◆ YOUR GOAL:
Only the lines that hold "computer" should be in the answer, each copied from the data below.

◆ Records contained in a dataset:
Segment Open

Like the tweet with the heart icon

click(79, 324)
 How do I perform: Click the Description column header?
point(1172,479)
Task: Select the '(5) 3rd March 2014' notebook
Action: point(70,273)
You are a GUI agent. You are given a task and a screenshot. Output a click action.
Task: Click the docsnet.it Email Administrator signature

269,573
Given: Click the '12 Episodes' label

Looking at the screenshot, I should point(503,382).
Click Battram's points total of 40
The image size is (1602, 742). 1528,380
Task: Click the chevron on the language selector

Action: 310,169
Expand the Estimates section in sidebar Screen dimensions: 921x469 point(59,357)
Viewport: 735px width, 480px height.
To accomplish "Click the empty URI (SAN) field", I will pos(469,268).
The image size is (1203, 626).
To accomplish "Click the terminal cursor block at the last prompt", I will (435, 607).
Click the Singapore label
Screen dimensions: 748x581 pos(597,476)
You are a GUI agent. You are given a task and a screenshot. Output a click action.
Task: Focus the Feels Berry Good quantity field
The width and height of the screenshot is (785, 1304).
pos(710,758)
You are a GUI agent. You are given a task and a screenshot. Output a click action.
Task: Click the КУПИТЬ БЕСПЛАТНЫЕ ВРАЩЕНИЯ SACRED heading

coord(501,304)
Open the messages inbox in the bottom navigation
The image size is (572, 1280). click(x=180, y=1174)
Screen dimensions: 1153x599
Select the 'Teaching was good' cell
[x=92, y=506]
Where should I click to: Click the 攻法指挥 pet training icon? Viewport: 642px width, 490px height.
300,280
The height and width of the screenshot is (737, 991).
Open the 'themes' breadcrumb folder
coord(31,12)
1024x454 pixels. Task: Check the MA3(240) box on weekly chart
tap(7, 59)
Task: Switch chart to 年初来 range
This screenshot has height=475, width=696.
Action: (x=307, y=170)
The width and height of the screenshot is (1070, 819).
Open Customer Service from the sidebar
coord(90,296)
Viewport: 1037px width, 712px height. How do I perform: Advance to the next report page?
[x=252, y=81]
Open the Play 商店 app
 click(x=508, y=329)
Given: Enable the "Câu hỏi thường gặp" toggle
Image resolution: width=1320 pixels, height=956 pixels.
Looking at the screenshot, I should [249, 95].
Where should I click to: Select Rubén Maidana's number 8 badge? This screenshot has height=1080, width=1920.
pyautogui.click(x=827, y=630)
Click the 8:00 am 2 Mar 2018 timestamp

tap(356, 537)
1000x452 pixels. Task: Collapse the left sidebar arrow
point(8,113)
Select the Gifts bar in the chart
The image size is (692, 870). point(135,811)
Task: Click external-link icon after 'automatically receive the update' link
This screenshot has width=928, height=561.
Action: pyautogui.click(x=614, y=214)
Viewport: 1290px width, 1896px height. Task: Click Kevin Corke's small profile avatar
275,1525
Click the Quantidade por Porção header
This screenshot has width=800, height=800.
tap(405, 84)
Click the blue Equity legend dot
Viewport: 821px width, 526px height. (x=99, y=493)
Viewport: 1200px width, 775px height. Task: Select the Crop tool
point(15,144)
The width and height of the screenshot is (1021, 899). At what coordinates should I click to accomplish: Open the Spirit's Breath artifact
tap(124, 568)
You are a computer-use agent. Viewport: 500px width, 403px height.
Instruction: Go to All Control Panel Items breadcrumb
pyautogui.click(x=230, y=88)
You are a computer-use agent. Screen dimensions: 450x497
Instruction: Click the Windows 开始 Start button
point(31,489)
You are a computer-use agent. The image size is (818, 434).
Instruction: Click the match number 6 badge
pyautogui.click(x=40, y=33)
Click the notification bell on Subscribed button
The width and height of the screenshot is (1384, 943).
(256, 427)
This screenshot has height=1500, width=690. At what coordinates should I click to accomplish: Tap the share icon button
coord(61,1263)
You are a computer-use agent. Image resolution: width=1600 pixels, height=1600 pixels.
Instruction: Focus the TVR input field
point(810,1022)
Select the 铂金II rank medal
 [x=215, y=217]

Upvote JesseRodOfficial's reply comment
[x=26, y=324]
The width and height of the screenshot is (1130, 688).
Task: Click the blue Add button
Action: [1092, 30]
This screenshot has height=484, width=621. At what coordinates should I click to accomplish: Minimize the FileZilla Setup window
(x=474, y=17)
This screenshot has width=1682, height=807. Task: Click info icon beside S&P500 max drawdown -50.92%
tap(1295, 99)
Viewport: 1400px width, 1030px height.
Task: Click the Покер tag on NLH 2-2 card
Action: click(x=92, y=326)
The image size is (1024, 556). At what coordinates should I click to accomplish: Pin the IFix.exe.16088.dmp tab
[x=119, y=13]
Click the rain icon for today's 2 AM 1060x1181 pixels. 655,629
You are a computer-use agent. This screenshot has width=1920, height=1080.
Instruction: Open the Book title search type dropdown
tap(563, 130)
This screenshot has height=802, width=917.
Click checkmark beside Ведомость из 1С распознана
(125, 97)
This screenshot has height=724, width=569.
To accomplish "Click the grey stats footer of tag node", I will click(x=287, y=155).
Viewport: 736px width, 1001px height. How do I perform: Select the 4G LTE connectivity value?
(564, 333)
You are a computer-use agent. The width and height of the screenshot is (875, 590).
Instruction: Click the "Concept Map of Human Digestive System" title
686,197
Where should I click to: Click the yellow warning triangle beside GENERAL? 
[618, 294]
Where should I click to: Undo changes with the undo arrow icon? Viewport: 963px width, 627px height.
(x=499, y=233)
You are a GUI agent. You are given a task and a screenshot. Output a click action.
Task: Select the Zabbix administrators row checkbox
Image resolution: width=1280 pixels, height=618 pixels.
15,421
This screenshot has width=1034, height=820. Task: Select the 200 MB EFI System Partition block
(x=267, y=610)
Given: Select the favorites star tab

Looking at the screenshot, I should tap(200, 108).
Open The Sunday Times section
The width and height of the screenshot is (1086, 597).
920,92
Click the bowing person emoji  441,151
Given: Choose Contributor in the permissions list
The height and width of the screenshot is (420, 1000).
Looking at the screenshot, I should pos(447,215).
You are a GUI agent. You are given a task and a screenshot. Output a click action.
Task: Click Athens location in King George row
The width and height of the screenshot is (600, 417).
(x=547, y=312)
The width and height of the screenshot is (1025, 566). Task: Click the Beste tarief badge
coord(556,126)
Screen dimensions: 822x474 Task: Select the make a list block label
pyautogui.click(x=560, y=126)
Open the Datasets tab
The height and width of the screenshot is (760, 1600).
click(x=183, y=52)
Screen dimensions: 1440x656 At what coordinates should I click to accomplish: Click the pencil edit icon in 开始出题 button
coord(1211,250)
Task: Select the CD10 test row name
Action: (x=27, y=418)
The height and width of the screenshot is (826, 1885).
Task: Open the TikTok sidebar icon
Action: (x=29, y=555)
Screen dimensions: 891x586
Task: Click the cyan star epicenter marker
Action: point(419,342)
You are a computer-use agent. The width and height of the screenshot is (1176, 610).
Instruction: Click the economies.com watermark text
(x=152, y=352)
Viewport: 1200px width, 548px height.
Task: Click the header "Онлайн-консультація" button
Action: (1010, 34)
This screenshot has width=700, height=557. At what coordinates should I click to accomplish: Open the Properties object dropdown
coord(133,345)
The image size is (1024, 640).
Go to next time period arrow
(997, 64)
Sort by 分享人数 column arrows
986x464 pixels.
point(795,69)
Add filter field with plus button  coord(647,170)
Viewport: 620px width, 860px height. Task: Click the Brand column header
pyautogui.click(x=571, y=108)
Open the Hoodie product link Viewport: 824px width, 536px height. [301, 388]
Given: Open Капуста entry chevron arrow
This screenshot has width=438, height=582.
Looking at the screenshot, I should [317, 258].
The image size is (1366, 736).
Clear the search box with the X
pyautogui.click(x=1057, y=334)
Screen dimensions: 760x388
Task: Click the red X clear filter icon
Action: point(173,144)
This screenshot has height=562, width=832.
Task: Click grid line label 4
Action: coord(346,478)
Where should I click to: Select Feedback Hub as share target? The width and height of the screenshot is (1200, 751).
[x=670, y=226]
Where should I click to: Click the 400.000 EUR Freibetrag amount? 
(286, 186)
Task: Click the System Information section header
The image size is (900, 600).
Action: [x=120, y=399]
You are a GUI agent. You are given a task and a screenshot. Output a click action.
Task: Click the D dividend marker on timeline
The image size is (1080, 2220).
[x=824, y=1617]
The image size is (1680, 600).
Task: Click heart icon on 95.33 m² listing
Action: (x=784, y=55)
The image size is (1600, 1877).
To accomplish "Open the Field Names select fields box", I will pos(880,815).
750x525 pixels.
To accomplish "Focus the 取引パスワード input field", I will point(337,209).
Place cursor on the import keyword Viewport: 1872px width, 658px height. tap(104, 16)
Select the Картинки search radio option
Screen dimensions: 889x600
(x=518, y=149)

Segment Closed

◆ OUTPUT OF THE EXERCISE:
You are a computer-use agent. Viewport: 500px width, 403px height.
You are a computer-use agent. Screen dimensions: 450x497
You are a computer-use agent. The image size is (818, 434).
You are a computer-use agent. Image resolution: width=1600 pixels, height=1600 pixels.
You are a computer-use agent. This screenshot has width=1920, height=1080.
You are a computer-use agent. The width and height of the screenshot is (875, 590).
You are a computer-use agent. The width and height of the screenshot is (1176, 610).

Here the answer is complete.